I'm looking for the fastest way to compute a lot of distances from some origin in a an image to every other point. Right now, what I have is something like this:
origin = [some_val,some_other_val]
y,x = np.mgrid[:image.shape[0],:image.shape[1]].astype(float)
r = np.hypot(y-origin[0],x-origin[1])
Is there a faster way? I saw this answer, but I'm not sure how to apply it.
Let's bring some broadcasting into play -
m,n= image.shape
r = np.sqrt((np.arange(m)[:,None]-origin[0])**2 + (np.arange(n)-origin[1])**2)
Runtime tests and verify results
Define functions -
In [115]: def broadcasting_based(origin,image_shape):
...: m,n= image_shape
...: return np.sqrt((np.arange(m)[:,None]-origin[0])**2 + (np.arange(n)-origin[1])**2)
...:
...:
...: def original_approach(origin,image_shape):
...: y,x = np.mgrid[:image_shape[0],:image_shape[1]].astype(float)
...: return np.hypot(y-origin[0],x-origin[1])
...:
Case # 1:
In [116]: origin = np.array([100,200])
In [117]: np.allclose(broadcasting_based(origin,[500,500]),original_approach(origin,[500,500]))
Out[117]: True
In [118]: %timeit broadcasting_based(origin,[500,500])
100 loops, best of 3: 3.28 ms per loop
In [119]: %timeit original_approach(origin,[500,500])
10 loops, best of 3: 21.2 ms per loop
Case # 2:
In [123]: origin = np.array([1000,2000])
In [124]: np.allclose(broadcasting_based(origin,[5000,5000]),original_approach(origin,[5000,5000]))
Out[124]: True
In [125]: %timeit broadcasting_based(origin,[5000,5000])

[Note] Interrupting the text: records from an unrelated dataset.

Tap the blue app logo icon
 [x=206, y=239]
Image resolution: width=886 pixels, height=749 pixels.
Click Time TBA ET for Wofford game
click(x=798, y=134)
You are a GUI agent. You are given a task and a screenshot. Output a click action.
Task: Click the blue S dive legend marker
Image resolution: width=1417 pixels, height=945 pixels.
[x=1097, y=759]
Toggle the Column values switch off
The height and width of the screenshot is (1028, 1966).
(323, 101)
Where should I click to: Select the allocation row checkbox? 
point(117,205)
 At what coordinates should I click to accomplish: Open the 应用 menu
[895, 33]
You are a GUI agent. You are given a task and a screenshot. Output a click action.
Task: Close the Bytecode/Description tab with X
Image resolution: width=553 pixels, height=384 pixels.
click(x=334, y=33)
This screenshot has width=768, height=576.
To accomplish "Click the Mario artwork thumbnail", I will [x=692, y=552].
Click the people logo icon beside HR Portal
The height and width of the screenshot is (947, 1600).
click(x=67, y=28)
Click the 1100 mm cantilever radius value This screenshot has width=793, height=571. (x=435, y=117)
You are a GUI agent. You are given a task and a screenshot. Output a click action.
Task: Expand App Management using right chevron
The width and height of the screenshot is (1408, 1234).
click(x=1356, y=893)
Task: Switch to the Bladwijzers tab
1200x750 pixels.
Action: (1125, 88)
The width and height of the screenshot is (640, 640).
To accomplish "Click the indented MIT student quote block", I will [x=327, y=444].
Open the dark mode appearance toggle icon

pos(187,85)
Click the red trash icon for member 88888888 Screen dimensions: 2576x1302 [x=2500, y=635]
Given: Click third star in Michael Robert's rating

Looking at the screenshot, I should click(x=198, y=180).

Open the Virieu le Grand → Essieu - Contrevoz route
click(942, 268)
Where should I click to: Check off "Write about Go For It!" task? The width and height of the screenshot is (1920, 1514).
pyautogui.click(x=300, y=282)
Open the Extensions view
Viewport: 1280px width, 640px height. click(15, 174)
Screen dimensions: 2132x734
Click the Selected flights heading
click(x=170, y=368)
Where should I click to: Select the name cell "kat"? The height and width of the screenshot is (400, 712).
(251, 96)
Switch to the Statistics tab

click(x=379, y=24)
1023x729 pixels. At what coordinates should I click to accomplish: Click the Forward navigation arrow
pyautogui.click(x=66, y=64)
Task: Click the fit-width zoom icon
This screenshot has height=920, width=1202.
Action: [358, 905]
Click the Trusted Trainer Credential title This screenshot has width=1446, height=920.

1 loops, best of 3: 460 ms per loop
In [126]: %timeit original_approach(origin,[5000,5000])
1 loops, best of 3: 2.96 s per loop
Apart from the other answers, you should definitely answer the question whether you need the distance, or if your problem can be solved with just the square of the distance. E.g. if you want to know the nearest one, this can be perfectly done with the square.
This would save you an expensive square root calculation for each point pair.